__DIRECTIVE 1__
Retype the passage on con artists word for word, beginning at the words "One of the paradoxes" and stopping after "off their money?".
__DIRECTIVE 2__
Write what comes next in the passage on con artists, starting right after its final sentence.

__DOCUMENT EXCERPT__
##########

One of the paradoxes of con artists is that cons always depend on appealing to the mark’s desire for a quick and easy solution but the most profitable cons last a long time. How do you keep people engaged in the scam if you’re siphoning off their money?
There are several ways, but one of the most common is to ensure that they’re getting a quick outcome that they like. They’ll often wine and dine their marks, thereby coming across as too successful to need the mark’s money, and also increasing the mark’s confidence (and attachment). They might be supporting that high living through bad checks, but more often with credit cards and money from previous marks, or by getting the mark to pay for the high living without knowing. One serial confidence artist who specialized in picking up divorced middle-aged women on the Internet was particularly adept at stealing a rarely-used credit card from the women while they were showering. He then simply hid the bills when they arrived.
Because he seemed to have so much money, the women assumed he wouldn’t be scamming them, and would then hand over their life’s savings for him to invest.
They do this despite there being all sorts of good signs that the guy is a con artist–his life story seems a little odd, he doesn’t seem to have a lot of friends who’ve known him very long, there’s always some reason he can’t write checks (or own a home or sign a loan). There are three reasons that the con works, and that people ignore the counter-evidence.

##########

__DATASET__
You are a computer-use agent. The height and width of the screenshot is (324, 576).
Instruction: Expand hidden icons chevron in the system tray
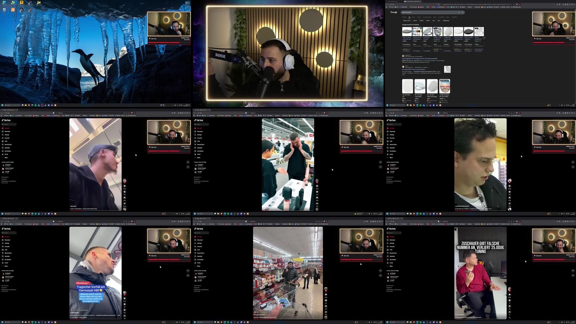pos(173,105)
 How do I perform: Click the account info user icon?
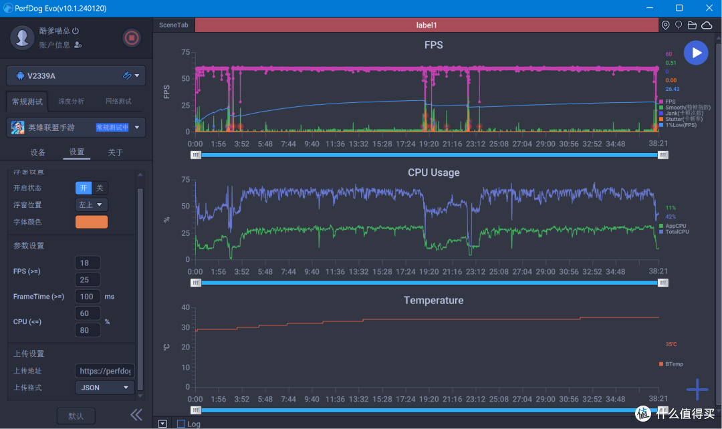coord(78,45)
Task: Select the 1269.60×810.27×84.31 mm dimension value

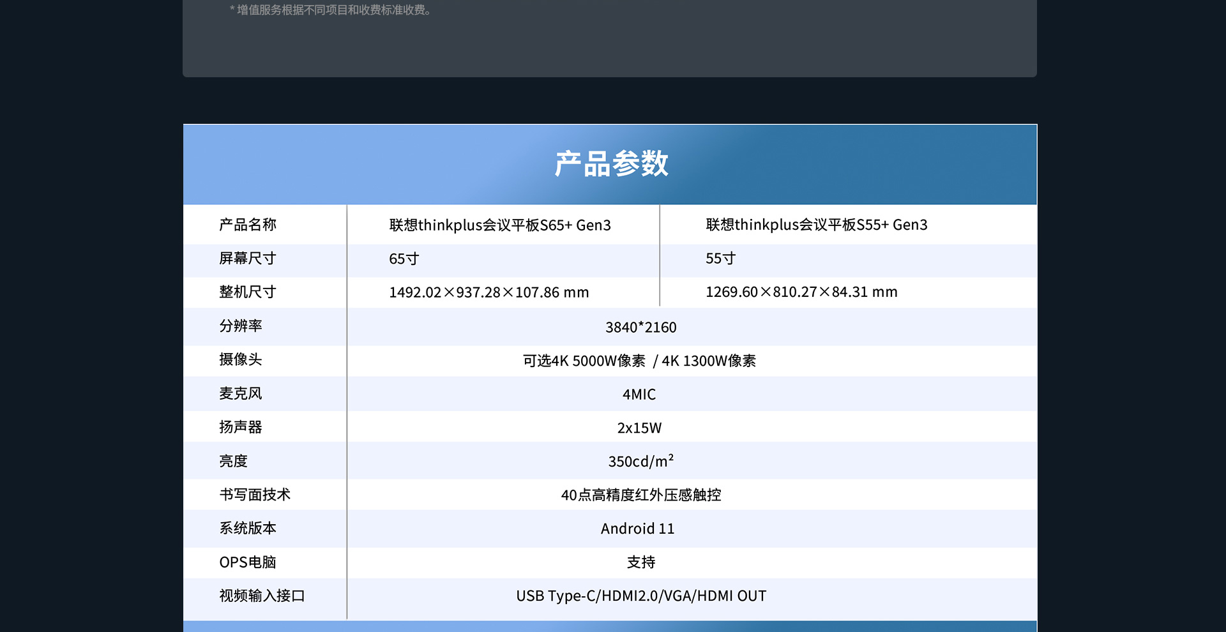Action: pyautogui.click(x=801, y=292)

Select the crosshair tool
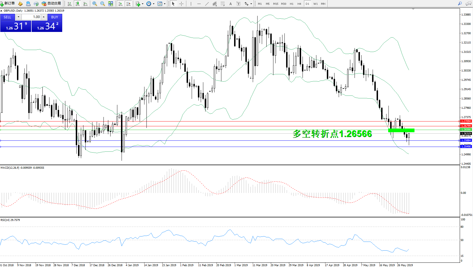pyautogui.click(x=181, y=4)
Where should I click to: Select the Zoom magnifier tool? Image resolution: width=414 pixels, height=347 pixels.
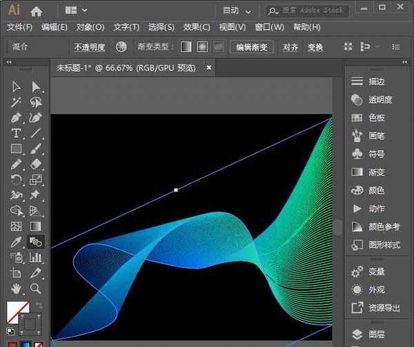(36, 288)
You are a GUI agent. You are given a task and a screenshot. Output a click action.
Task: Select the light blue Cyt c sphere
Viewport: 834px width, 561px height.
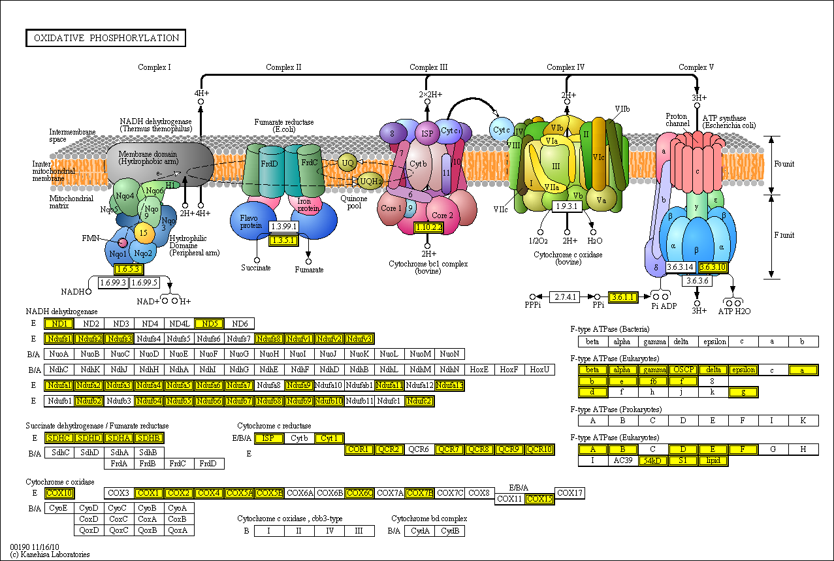(x=502, y=130)
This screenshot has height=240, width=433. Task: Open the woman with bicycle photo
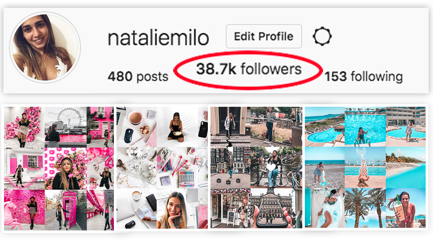(270, 168)
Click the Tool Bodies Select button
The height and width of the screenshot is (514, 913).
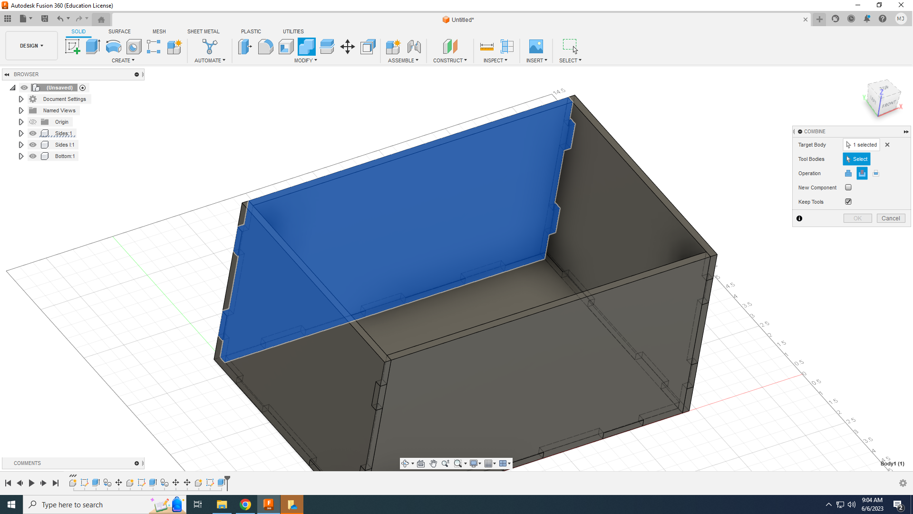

##########

__RESPONSE 1__
One of the paradoxes of con artists is that cons always depend on appealing to the mark’s desire for a quick and easy solution but the most profitable cons last a long time. How do you keep people engaged in the scam if you’re siphoning off their money?

__RESPONSE 2__
First, cons flatter their marks, arguing that the marks deserve so much more than they’re getting, and persuade the marks to have confidence in them. They will tell the marks that those people (the ones who are pointing to the disconfirming data) look down on them, think they’re stupid, and think they know better. The con thereby gets the mark’s ego associated with his being a good person and not a con artist—admitting that he is a con means the mark will have to admit that those people were right.[1] The con artist will spin the evidence in ways that show he’s willing to admit to some minor flaws, ones that make the mark feel that she can really see through him. She knows him.[2]
Second, the con works because we don’t like ambiguity, and we tend to privilege direct experience and our own perception. The reasons to wonder about whether a man really is that wealthy are ambiguous, and it’s second order thinking (thinking about what isn’t there, about the absence of friends, family, connections, bank statements). That ambiguous data will seem less vivid, less salient, less compelling than the direct experience we have of his buying us expensive gifts. The family thing is vague and complicated; the jewelry is something we can touch.
Third, people who dislike complexity, who believe that most things have simple solutions, and that they are good at seeing those simple solutions are easy marks because those are precisely the beliefs to which cons appeal. Admitting that the guy is a con artist means admitting that the mark’s whole view of life—that the world has simple solutions, that people are what they seem to be, that you can trust your gut about whether someone is good or bad, that things you can touch (like jewelry) matter.
And it works because the marks don’t realize that they are the ones who’ve actually paid for that jewelry.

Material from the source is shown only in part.